_ARTICLE_:
------------------------------------------------------------

At ADA, we have a test instance that the ADA devops uses as an initial test to see what might go wrong in an upgrade. It's a pretty bare bones instance and not that complex so nothing usually does go wrong.

Once that test instance has been upgraded and any technical problems identified, the devops upgrades ADA's staging instance which is pretty close to ADA's primary production instance, but not identical.

The ADA team then looks at the release notes to see what optional new functionality is available in the new release.
For any new functionality that is of interest to ADA, a shared spreadsheet is created, the functionality of interest is added as a line, and allocated to the appropriate ADA team member to test it to make sure it works.
Once the list is created, I ask the devops to enable the identified functionality on the newly-upgraded test/staging instance.

For new functionality that is not optional, a line is added to the shared spreadsheet and assigned to an appropriate ADA team member to test it, to ensure it works.

The testing takes place over a week or two based on people's workloads, marking the spreadsheet with P/F and any notes.

------------------------------------------------------------

_RAW DATA_:

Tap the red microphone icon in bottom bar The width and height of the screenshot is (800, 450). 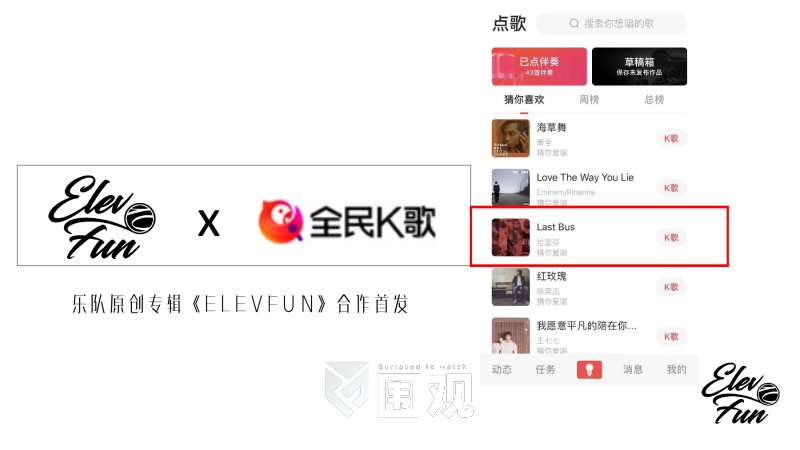click(x=589, y=369)
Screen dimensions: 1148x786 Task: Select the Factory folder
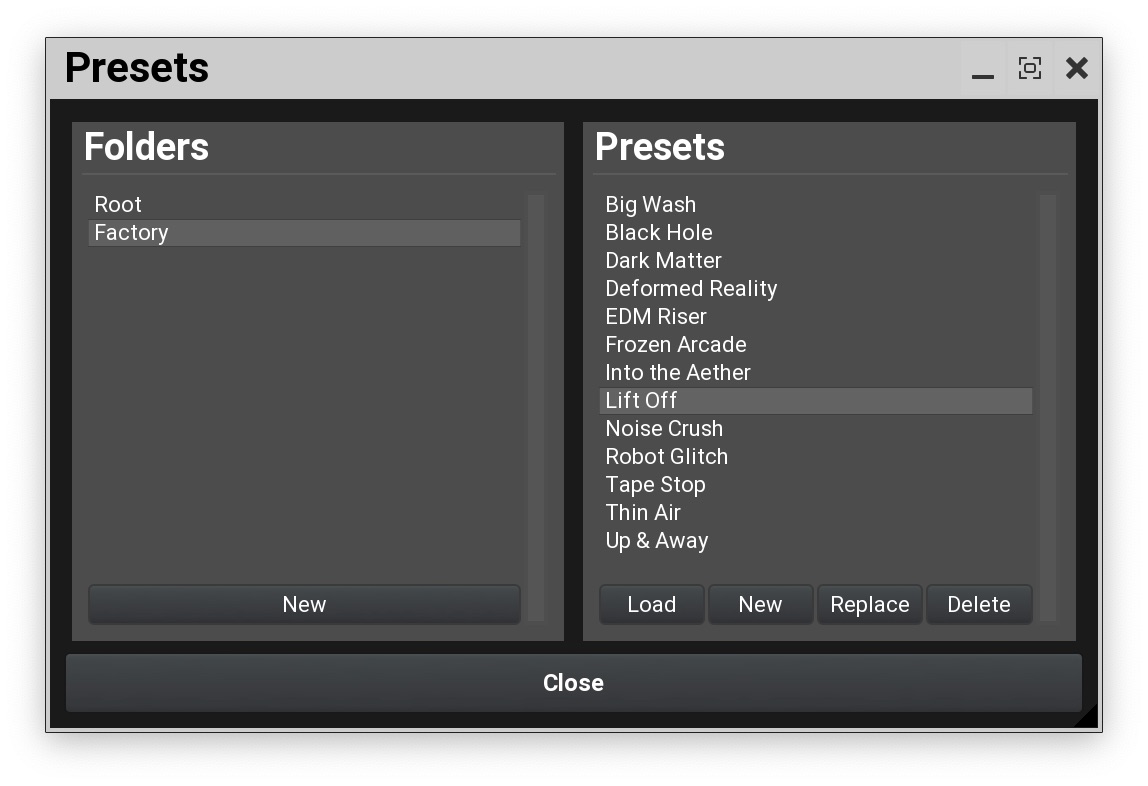pyautogui.click(x=131, y=232)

------------------------------------------------------------

_GIVEN TASK_: Translate this sentence from the upgrade-testing text into Spanish: "The ADA team then looks at the release notes to see what optional new functionality is available in the new release." Rely on the upgrade-testing text alone.

_EXERCISE RESULT_: Luego, el equipo de ADA revisa las notas de la versión para ver qué funcionalidades nuevas opcionales están disponibles en la nueva versión.